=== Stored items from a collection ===
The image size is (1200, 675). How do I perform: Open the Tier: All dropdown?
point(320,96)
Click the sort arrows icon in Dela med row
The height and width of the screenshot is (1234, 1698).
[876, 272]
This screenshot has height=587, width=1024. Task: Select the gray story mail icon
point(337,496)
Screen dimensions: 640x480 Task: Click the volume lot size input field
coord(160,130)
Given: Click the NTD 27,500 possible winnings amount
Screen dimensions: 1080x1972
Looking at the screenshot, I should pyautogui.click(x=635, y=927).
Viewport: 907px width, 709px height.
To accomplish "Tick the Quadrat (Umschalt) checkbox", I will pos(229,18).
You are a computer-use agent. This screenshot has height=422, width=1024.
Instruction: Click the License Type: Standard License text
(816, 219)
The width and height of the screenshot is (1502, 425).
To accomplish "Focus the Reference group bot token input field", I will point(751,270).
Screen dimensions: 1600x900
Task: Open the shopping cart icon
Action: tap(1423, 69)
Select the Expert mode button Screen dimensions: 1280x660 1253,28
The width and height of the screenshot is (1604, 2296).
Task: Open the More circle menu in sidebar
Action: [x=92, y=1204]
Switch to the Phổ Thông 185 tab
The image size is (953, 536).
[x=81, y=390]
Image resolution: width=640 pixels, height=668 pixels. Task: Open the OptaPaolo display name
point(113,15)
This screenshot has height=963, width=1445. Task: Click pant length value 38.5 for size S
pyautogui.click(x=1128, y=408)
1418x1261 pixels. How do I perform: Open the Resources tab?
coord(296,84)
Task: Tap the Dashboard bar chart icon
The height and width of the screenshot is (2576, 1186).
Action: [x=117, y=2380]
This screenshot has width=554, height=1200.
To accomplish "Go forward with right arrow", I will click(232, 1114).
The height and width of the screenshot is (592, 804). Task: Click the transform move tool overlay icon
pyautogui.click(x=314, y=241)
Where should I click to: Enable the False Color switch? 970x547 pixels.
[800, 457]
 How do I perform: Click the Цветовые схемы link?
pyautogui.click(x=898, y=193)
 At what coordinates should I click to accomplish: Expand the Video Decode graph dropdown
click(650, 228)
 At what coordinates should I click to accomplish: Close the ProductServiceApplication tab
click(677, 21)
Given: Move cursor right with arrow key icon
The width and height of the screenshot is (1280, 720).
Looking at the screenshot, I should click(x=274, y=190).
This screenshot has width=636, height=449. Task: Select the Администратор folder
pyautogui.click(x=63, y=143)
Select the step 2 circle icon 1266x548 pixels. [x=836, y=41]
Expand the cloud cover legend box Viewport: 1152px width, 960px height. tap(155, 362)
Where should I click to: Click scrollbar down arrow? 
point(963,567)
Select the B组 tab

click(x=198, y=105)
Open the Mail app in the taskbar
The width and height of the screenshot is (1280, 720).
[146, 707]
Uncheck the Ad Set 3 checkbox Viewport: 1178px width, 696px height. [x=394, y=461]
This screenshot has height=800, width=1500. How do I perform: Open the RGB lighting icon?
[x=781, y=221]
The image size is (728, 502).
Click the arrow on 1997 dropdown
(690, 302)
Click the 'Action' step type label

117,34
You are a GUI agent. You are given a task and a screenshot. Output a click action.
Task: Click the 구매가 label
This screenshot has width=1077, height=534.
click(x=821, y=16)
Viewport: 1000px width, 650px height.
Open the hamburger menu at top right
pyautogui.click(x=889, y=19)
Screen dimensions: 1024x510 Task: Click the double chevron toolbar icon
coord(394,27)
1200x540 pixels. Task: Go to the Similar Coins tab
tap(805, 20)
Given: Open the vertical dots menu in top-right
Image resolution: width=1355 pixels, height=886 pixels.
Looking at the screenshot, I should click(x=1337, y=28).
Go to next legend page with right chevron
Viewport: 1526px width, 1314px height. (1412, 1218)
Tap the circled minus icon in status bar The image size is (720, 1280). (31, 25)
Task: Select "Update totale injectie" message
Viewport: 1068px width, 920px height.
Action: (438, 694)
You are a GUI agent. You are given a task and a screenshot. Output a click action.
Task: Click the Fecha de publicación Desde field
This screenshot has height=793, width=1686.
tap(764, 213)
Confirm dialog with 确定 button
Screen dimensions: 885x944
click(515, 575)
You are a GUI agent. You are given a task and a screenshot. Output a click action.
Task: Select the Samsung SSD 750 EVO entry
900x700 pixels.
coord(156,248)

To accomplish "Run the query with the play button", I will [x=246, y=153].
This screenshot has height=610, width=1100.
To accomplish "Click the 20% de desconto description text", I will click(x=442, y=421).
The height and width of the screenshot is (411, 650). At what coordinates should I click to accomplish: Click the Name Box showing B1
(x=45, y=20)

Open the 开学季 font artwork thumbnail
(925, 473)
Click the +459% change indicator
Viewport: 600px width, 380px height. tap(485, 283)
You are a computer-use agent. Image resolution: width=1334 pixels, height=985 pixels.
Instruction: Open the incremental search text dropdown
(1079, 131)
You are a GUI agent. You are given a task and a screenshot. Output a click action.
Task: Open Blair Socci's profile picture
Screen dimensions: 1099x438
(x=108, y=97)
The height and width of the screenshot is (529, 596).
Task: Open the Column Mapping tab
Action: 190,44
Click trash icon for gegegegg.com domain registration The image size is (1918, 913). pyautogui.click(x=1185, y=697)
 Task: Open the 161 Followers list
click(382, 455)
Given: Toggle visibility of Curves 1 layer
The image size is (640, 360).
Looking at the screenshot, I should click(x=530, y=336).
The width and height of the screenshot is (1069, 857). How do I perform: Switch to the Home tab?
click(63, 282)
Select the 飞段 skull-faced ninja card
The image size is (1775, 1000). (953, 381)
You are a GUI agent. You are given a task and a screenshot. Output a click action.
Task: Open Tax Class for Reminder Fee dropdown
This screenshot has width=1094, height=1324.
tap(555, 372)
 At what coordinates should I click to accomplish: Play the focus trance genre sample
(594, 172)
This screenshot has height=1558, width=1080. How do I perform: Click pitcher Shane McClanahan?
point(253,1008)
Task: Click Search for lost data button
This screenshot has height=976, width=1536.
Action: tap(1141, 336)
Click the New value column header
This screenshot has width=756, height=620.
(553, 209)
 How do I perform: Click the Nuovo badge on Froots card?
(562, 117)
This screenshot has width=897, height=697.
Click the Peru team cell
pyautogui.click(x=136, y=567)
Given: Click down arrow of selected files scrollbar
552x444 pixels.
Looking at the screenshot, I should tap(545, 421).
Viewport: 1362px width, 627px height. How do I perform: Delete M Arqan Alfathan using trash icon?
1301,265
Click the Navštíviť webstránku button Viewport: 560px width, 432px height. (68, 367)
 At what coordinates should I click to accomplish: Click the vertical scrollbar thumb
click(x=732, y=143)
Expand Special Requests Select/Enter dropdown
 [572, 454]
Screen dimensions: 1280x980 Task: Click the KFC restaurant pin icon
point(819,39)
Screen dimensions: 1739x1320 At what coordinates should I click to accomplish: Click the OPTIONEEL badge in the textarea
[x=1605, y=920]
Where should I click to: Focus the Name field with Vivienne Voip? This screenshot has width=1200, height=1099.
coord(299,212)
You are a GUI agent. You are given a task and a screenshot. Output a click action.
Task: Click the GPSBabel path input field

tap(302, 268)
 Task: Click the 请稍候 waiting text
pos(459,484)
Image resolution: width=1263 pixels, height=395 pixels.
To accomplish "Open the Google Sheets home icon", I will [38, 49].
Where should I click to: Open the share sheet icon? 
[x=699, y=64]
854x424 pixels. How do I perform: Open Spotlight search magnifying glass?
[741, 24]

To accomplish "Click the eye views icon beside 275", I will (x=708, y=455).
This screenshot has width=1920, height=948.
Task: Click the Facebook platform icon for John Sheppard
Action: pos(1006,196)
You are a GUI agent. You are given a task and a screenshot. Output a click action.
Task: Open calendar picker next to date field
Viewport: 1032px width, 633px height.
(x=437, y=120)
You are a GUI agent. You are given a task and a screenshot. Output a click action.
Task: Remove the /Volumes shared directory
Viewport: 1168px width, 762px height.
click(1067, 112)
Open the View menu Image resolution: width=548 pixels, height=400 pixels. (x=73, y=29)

=== REQUIRED ACTION ===
Starting at the line that contains "Viewport: 1168px width, 762px height.", retype each remaining line of the records exactly; that line and the last line are both included.

=== EXPECTED OUTPUT ===
Viewport: 1168px width, 762px height.
click(1067, 112)
Open the View menu Image resolution: width=548 pixels, height=400 pixels. (x=73, y=29)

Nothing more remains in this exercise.